Antonio di Gennaro, Repubblica Napoli 25 luglio 2023

E’ un librino fondamentale per capire cos’è il paesaggio quello che Paolo Carpentieri, Carlo Iannello e Giancarlo Montedoro hanno scritto (“La concezione crociana di paesaggio nel diritto contemporaneo”, prefazione di Piero Craveri, Editoriale Scientifica, 112 pagine). E non fatevi sviare dal tono accademico del titolo: è un testo scritto semplice, godibile, che dovrebbero leggere tutti, e comunque ha ragione Piero Craveri quando scrive in prefazione che su questi temi “… molte cose sono state dette ma nessuna, a mio giudizio, con la profondità analitica di queste tre relazioni… in cui gli aspetti giuridici costituiscono un punto focale e hanno il necessario approfondimento.”.

Gli autori sono tre giuristi che al paesaggio hanno dedicato una parte importante della loro attività scientifica, istituzionale, didattica, ma sin dalle prime righe appare evidente al lettore come questo libro sia in qualche misura diverso da lavori precedenti, perché più di altri sembra nascere da un’urgenza democratica, in un momento storico nel quale il paesaggio italiano è sotto attacco.

Come ricorda Montedoro nel primo dei tre interventi, con i soldi del PNRR ci accingiamo a destinare una parte importante dei paesaggi rurali del Paese all’installazione di impianti industriali per la produzione energetica da fonti rinnovabili, ma “… la transizione energetica avviene senza il ricorso a strumenti di pianificazione territoriale. Si tratta di una grande lacuna legislativa suscettibile di produrre danni proprio a carico delle nuove generazioni che rischiano di non vedere più il paesaggio agrario pugliese o la dolcezza delle colline toscane, umbre o marchigiane nel loro aspetto tradizionale.”

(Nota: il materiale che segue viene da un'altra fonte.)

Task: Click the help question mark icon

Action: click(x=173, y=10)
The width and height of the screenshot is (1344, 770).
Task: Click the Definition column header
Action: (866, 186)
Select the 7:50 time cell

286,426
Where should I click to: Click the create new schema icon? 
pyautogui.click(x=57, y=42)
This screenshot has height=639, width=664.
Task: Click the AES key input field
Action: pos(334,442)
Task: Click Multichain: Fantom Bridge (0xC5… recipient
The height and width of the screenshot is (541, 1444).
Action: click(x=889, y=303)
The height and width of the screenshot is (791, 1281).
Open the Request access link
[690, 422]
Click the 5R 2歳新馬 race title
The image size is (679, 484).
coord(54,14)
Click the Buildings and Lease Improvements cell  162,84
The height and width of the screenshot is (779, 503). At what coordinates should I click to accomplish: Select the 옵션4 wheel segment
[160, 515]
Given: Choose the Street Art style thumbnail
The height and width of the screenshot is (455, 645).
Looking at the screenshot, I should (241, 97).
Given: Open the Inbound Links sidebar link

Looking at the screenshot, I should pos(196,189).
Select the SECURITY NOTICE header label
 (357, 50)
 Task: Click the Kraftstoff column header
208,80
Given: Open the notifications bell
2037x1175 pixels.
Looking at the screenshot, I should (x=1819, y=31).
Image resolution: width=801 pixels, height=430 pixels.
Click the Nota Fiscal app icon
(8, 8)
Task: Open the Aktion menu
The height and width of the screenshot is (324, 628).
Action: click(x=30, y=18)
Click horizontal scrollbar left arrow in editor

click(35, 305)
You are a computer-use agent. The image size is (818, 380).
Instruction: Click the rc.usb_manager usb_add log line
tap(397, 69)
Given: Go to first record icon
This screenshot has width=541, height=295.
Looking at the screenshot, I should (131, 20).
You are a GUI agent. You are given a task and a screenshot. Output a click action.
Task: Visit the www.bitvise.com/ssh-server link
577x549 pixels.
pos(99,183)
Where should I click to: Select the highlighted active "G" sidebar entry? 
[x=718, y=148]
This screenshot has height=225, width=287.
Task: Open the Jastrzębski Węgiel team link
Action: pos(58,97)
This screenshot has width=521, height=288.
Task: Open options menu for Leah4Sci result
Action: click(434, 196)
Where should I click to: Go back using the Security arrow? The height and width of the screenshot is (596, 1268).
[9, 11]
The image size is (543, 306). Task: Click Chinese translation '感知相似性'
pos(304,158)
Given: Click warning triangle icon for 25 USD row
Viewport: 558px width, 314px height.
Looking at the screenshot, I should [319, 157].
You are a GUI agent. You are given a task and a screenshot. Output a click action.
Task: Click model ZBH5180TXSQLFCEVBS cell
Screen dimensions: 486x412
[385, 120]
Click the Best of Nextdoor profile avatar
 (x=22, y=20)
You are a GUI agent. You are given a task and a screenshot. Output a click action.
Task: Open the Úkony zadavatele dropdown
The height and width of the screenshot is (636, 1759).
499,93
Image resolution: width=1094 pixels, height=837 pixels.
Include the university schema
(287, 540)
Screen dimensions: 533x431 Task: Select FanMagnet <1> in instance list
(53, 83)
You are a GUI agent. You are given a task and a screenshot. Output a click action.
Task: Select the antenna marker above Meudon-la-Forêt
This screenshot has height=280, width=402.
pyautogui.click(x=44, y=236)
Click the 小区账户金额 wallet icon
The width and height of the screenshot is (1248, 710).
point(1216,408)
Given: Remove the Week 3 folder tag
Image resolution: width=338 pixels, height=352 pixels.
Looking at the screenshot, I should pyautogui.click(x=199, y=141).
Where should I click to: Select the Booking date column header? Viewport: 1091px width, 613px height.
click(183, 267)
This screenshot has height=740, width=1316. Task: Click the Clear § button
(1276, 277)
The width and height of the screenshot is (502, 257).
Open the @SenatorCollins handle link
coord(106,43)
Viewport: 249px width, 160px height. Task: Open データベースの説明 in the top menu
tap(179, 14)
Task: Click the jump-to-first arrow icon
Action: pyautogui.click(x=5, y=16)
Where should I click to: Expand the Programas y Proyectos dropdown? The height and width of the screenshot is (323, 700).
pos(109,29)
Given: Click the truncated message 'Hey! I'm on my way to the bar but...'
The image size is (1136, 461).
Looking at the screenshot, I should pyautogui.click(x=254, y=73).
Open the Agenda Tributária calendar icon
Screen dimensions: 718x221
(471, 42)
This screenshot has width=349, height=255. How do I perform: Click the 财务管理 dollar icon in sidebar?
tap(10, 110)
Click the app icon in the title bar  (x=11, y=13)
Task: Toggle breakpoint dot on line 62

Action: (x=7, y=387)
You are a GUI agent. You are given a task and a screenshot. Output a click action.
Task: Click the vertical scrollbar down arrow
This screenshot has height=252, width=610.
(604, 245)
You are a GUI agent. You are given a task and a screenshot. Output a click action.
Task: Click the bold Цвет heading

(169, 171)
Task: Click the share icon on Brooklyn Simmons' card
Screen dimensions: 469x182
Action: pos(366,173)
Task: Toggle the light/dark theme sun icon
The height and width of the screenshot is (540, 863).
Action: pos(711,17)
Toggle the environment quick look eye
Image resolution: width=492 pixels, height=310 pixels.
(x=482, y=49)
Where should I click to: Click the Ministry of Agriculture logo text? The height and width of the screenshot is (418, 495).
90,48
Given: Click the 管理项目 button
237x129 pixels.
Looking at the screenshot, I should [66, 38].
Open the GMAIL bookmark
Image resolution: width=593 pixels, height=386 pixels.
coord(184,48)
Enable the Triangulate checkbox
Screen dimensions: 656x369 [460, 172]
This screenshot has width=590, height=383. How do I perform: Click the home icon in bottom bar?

Insomma, per la Repubblica italiana è un passaggio decisivo, considerato che la tutela del paesaggio, come scritto nell’articolo 9 della Costituzione, è uno dei valori e principi fondativi.

Si capisce bene allora come il ritorno a Croce non abbia nulla di nostalgico, accademico, elitario, ma risponda a un’esigenza del tutto pratica: quella di fare chiarezza sul significato autentico e sul valore originale e autonomo del paesaggio come patrimonio identitario, come modo di percepire, vivere, assegnare valore e significato ai luoghi che abitiamo – i territori rurali come le città – nella continuità di lunga durata della nostra storia e della nostra cultura.

Come scrive Carlo Iannello, è questa l’idea di paesaggio, attualissima, sulla quale Croce costruisce la sua legge del 1922, la prima che lo stato unitario riesce finalmente a darsi, vincendo le resistenze della grande proprietà fondiaria che si sentiva minacciata, affermando invece l’interesse pubblico che il paesaggio riveste, e la necessità ineludibile che lo Stato dica la sua sulle trasformazioni che riguardano il patrimonio culturale comune.

Si tratta, come emerge dall’excursus godibilissimo di Iannello, dei principi, delle basi concettuali sulle quali sono stati successivamente pensati e definiti tutti gli strumenti normativi che l’Italia si è data, dalla legge Bottai del ’39, al decreto Galasso dell’85, al Codice dei beni culturali del 2004, e delle quali anche la Convenzione europea del paesaggio siglata a Firenze nel 2000 alla fine è tributaria.

Certo, come sottolinea Paolo Carpentieri nel saggio finale del libro, rimane la difficoltà di regolare i rapporti non semplici tra tutela del paesaggio, governo del territorio e tutela dell’ecosistema, nel puzzle di competenze che la cattiva riforma del titolo quinto ha contribuito a esacerbare, ma non è confondendo queste cose diverse che il Paese salverà i suoi paesaggi: insomma, anche nella frenesia realizzativa del PNNR, è bene che il paesaggio come principio autonomo conservi la sua forza e ragion d’essere, e su questo il filosofo di Pescasseroli ha ancora maledettamente ragione.